GIVEN EXERCISE ::
Pull out every line of the data below that contains the word "left". Match uppercase and lowercase exactly.

#####

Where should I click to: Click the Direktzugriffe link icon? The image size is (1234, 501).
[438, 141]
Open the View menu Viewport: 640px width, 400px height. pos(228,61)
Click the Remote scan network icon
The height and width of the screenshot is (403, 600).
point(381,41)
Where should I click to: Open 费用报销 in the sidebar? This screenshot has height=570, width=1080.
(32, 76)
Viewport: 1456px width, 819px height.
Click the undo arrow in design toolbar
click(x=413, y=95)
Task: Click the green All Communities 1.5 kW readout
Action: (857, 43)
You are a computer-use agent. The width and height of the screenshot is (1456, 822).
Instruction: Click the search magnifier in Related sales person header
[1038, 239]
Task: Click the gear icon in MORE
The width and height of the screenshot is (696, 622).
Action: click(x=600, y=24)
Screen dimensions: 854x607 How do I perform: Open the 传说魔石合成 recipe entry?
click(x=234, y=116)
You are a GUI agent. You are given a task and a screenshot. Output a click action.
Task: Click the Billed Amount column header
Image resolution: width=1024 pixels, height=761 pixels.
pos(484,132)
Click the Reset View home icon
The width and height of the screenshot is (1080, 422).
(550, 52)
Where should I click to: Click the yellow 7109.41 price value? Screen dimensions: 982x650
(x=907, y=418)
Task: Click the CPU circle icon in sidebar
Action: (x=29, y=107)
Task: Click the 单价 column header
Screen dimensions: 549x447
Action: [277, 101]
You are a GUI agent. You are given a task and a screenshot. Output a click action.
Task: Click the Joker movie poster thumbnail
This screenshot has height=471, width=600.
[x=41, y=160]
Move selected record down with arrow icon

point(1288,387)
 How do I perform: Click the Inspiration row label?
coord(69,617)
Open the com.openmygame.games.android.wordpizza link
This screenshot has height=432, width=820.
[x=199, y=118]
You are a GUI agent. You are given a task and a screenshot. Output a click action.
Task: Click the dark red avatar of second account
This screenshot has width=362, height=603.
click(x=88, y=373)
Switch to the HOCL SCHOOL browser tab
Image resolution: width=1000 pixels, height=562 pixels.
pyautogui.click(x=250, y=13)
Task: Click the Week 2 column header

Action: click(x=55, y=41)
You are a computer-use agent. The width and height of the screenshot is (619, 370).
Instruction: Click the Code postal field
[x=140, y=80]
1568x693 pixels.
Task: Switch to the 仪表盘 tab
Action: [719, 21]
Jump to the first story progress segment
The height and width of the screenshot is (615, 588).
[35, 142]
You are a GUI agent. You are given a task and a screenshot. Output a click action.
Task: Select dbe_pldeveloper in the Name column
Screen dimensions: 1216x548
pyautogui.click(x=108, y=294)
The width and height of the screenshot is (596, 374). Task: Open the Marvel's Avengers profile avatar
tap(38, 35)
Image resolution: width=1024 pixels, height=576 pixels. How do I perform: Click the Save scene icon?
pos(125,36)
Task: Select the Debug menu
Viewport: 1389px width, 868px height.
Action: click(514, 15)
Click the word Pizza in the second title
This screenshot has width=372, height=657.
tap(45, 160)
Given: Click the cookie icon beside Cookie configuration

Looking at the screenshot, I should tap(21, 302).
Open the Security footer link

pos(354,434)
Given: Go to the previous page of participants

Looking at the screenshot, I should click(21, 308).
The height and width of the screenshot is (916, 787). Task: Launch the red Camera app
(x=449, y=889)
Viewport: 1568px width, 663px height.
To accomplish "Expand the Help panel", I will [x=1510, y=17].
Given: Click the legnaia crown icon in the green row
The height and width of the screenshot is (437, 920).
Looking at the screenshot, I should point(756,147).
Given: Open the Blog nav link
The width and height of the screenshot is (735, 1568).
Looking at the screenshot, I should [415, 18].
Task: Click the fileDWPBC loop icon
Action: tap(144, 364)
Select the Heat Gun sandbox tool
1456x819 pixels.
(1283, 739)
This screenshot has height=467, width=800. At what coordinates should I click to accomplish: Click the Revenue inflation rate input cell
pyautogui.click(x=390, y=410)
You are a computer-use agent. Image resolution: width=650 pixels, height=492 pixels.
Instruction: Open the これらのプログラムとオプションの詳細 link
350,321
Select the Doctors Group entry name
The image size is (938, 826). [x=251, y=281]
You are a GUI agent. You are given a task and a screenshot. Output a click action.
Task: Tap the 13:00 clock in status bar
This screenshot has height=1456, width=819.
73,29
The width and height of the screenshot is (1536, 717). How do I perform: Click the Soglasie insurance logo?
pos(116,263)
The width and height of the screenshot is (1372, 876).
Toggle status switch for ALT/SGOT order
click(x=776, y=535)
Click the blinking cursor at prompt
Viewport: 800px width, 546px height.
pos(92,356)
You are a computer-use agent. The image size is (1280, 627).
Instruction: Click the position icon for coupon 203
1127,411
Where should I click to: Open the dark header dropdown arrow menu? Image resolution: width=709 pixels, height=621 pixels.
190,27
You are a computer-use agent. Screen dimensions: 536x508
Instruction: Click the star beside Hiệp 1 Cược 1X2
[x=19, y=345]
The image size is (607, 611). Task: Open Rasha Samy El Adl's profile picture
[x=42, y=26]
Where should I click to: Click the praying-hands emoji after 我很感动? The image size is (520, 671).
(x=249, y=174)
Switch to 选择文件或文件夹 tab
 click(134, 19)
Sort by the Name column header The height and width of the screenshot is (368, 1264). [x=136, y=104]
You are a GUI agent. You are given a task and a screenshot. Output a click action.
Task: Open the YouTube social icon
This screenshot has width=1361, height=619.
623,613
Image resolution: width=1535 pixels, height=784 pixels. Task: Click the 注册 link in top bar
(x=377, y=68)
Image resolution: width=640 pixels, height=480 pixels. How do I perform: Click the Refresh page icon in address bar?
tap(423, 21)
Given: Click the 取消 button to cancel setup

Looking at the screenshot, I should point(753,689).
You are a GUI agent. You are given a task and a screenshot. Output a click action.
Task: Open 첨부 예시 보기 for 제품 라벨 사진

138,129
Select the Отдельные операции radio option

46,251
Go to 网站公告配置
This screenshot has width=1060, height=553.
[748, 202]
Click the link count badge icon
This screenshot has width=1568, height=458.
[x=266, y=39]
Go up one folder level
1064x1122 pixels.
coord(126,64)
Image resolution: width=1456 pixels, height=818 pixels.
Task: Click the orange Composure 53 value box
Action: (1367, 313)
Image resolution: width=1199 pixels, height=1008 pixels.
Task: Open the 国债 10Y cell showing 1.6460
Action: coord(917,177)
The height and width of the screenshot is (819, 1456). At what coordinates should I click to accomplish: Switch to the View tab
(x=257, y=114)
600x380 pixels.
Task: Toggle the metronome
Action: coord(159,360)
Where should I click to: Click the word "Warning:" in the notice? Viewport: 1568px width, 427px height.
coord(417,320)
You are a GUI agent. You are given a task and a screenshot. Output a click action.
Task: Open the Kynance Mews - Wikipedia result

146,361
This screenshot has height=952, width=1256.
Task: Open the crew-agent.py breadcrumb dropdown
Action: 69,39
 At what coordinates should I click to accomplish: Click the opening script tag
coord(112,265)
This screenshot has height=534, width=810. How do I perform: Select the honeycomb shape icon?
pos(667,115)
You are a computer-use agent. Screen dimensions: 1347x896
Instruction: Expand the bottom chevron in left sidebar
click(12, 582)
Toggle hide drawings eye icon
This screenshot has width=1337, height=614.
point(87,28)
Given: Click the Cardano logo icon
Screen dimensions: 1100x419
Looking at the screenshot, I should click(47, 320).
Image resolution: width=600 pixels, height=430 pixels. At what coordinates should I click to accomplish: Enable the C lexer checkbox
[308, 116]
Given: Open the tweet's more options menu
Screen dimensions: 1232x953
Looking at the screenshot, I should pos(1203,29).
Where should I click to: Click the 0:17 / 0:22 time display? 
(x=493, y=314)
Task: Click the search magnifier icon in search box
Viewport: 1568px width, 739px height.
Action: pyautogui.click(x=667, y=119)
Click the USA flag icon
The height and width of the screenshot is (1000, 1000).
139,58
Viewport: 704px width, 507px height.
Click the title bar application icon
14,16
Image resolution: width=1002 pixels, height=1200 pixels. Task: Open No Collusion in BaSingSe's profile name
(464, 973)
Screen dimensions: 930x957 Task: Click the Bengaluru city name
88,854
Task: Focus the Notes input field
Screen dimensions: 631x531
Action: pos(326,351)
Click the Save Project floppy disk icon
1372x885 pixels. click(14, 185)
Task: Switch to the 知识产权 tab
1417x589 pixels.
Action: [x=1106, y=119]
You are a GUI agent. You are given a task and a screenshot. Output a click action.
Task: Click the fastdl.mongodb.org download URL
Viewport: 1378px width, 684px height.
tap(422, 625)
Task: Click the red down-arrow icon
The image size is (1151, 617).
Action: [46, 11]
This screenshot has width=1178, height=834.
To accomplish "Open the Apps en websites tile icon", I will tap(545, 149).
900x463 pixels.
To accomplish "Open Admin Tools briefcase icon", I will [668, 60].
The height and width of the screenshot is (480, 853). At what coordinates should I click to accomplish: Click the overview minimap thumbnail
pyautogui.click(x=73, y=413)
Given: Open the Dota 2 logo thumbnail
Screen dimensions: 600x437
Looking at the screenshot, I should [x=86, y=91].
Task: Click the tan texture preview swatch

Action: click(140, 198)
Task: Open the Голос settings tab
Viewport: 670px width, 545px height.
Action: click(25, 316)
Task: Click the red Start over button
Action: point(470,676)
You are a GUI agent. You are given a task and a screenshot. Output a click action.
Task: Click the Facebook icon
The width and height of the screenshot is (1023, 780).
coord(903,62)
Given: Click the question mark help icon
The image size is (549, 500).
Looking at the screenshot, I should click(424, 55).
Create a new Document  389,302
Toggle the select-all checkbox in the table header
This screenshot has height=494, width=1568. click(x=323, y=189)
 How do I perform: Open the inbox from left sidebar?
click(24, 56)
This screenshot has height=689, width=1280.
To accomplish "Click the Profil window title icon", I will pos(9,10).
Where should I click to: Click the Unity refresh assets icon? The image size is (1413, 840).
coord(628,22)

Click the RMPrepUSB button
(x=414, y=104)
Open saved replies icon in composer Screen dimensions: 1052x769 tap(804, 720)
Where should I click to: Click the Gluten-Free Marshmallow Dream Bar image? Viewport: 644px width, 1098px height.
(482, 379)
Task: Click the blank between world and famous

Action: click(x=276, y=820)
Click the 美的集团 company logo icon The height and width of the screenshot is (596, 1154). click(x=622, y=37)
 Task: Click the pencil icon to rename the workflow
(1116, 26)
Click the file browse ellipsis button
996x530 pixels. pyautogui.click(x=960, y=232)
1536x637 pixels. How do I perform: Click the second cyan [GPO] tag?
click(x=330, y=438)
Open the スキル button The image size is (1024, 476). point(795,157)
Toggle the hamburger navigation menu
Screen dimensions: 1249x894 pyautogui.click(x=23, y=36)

#####

OUTPUT BELOW ::
Instruction: Expand the bottom chevron in left sidebar
 How do I perform: Open the inbox from left sidebar?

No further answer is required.